Ayer llamé por teléfono a la Casa del Libro de la calle Alcalá de Madrid para preguntar por un título que necesitaba para un trabajo que tenía entre manos. Después de conversar con la máquina y rechazar múltiples opciones esperé que alguien me atendiera mientras ‘todos los operadores estaban ocupados’ y emitían tantos anuncios o más que en Carrusel Deportivo. Finalmente, me atendió alguien en directo y me dijo que tenían un ejemplar del libro que requería; respondí, entonces, que iría a comprarlo pero el empleado me sugirió que no lo hiciera: en 45 minutos, me dijo, recibirá un sms nuestro confirmando que, efectivamente, el ejemplar está disponible. Me resigné y le di mi número de móvil. No entiendo cómo no podía desplazarse diez metros y verificar esa información pero ya digo, me sometí pasivamente al sistema.

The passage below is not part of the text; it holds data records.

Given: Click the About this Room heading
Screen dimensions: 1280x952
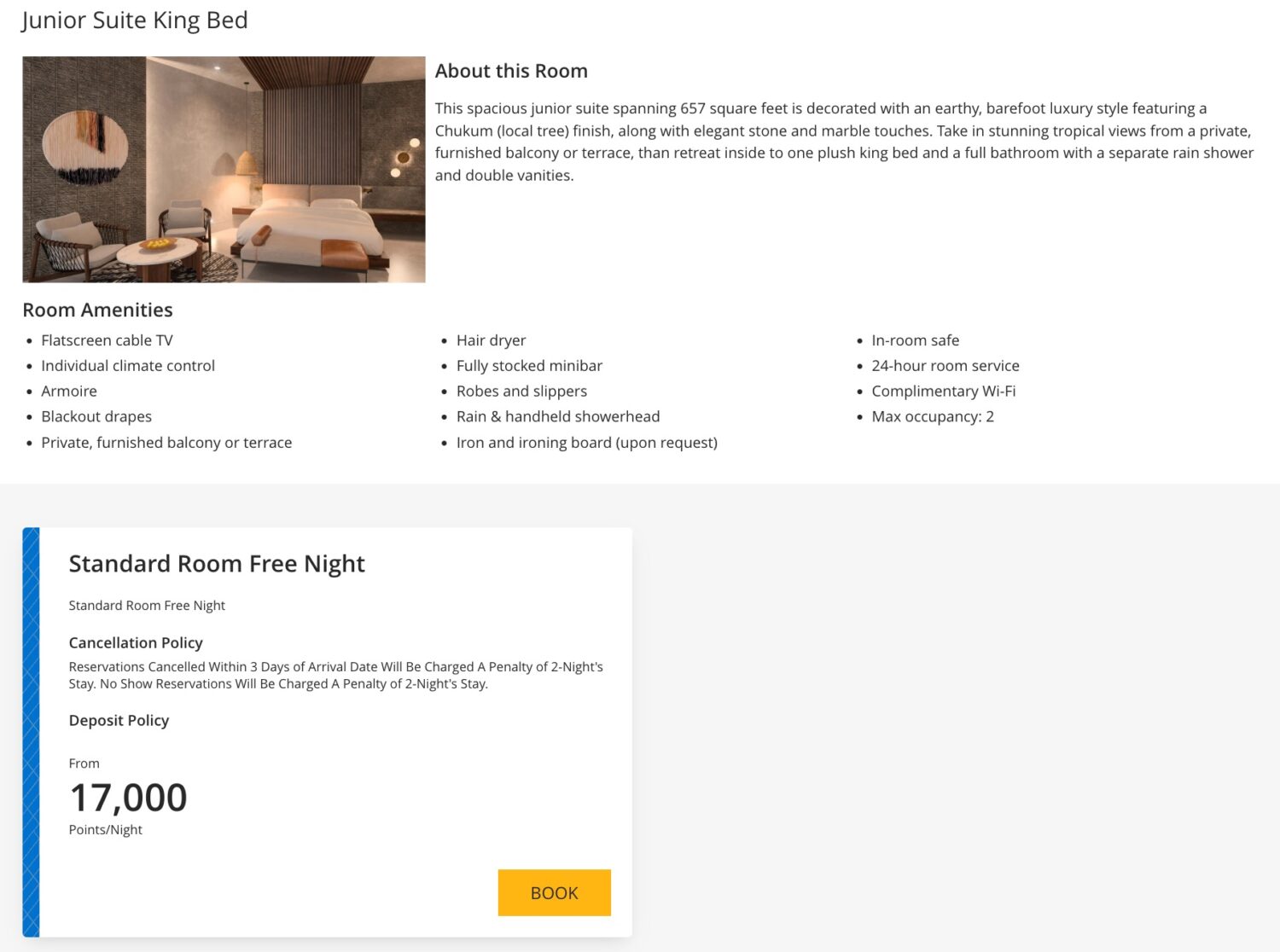Looking at the screenshot, I should (x=511, y=71).
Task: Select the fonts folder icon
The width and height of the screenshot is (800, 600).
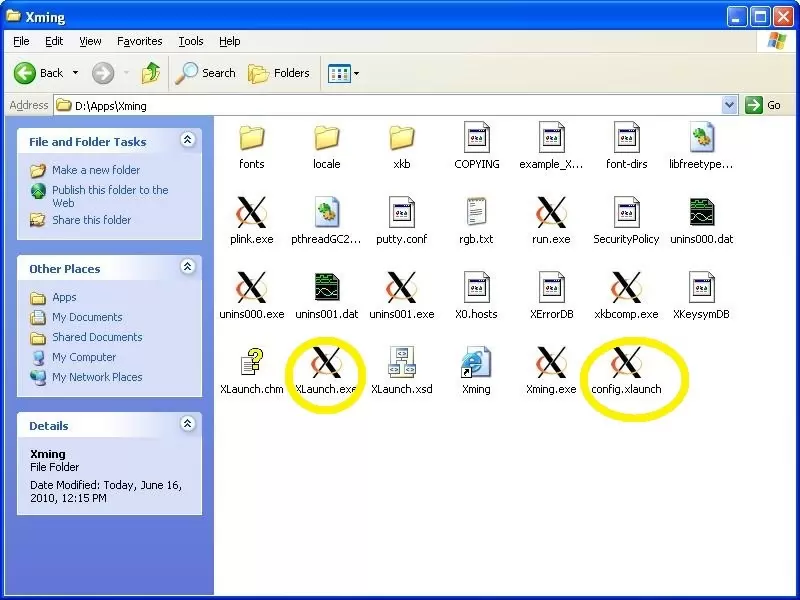Action: click(251, 138)
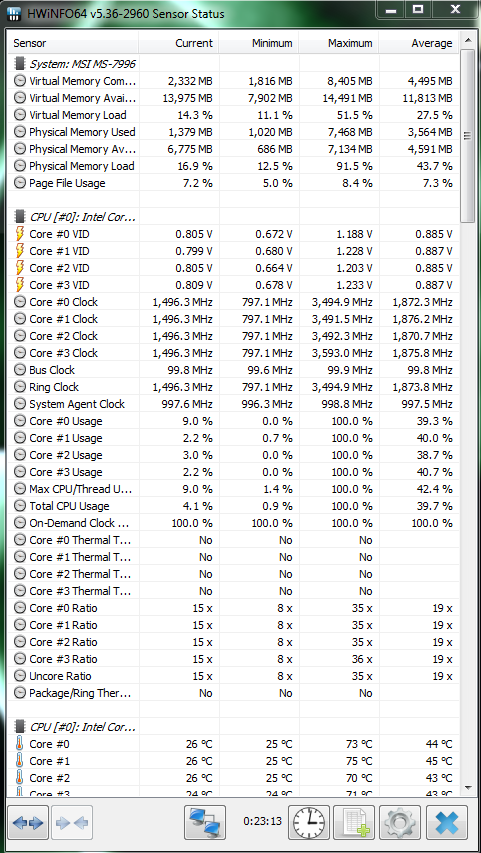Screen dimensions: 481x853
Task: Click the shrink columns arrows button
Action: 72,823
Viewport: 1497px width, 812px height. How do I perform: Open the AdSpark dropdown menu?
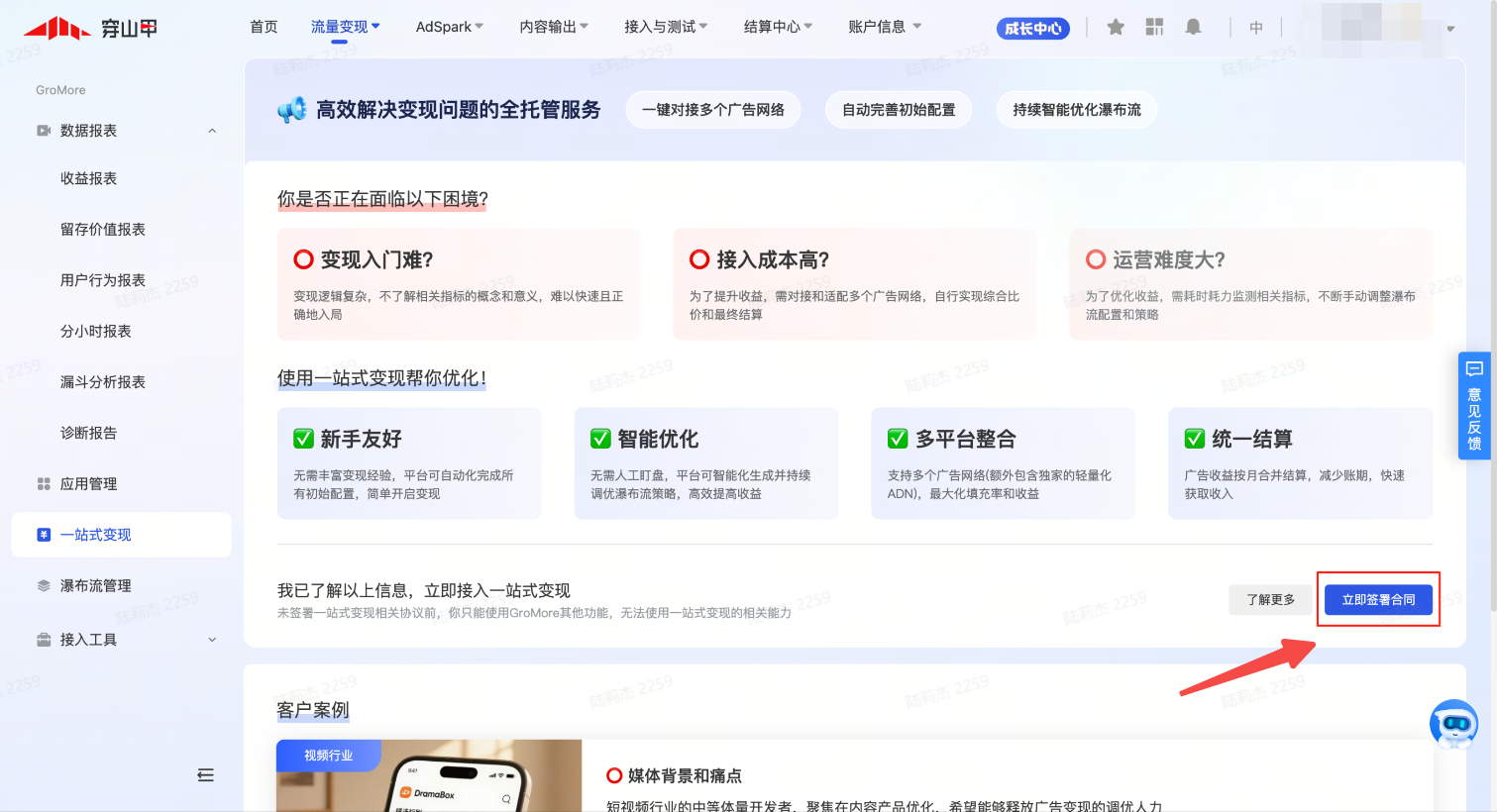tap(449, 27)
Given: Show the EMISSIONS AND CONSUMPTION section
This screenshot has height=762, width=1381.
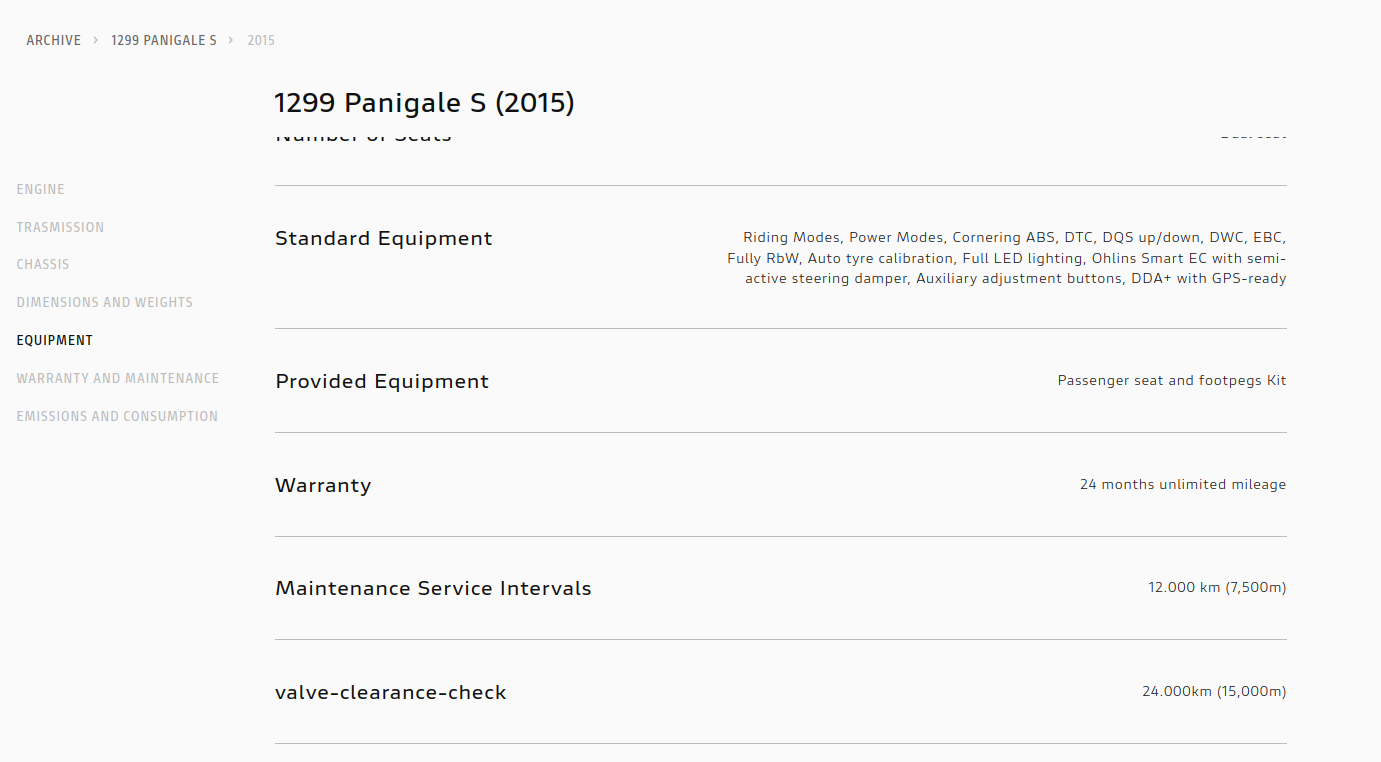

A la hora, como necesitaba el libro para trabajar y no había recibido ningún mensaje, salí hacia la librería. En el mostrador, le comenté lo que acabo de narrar a una chica quien me pidió mi número de móvil. Después de consultar el ordenador me respondió: su pedido no está registrado y me indicó que fuera a la sección de sociología, una planta más arriba y mirase si el título está allí. Subí y, efectivamente, lo encontré. Pagué y volví a casa a trabajar. Esto fue a la mañana. Por la tarde recibo un sms en el que se me informa que el libro no se encuentra en existencias y que en breve contactarán conmigo para darme otra opción. Horas después recibo una llamada en la que una teleoperadora me pide disculpas por no disponer el título requerido y me pregunta si me puede ayudar a buscar alternativas. Le contesto que conozco la razón de que no dispongan del libro: a pesar de que me llevó más de una hora trasladarme a la librería después de hacer la primera consulta, yo llegué antes que el sistema a la balda y cogí el libro, por lo cual, al ir alguien a comprobar su existencia éste ya no se encontraba allí y con respecto a la alternativa, se lo agradecí argumentando que no es lo mismo Eva Illouz que Jacques Rancière aunque los dos estén en la misma sección. Pareció comprenderlo.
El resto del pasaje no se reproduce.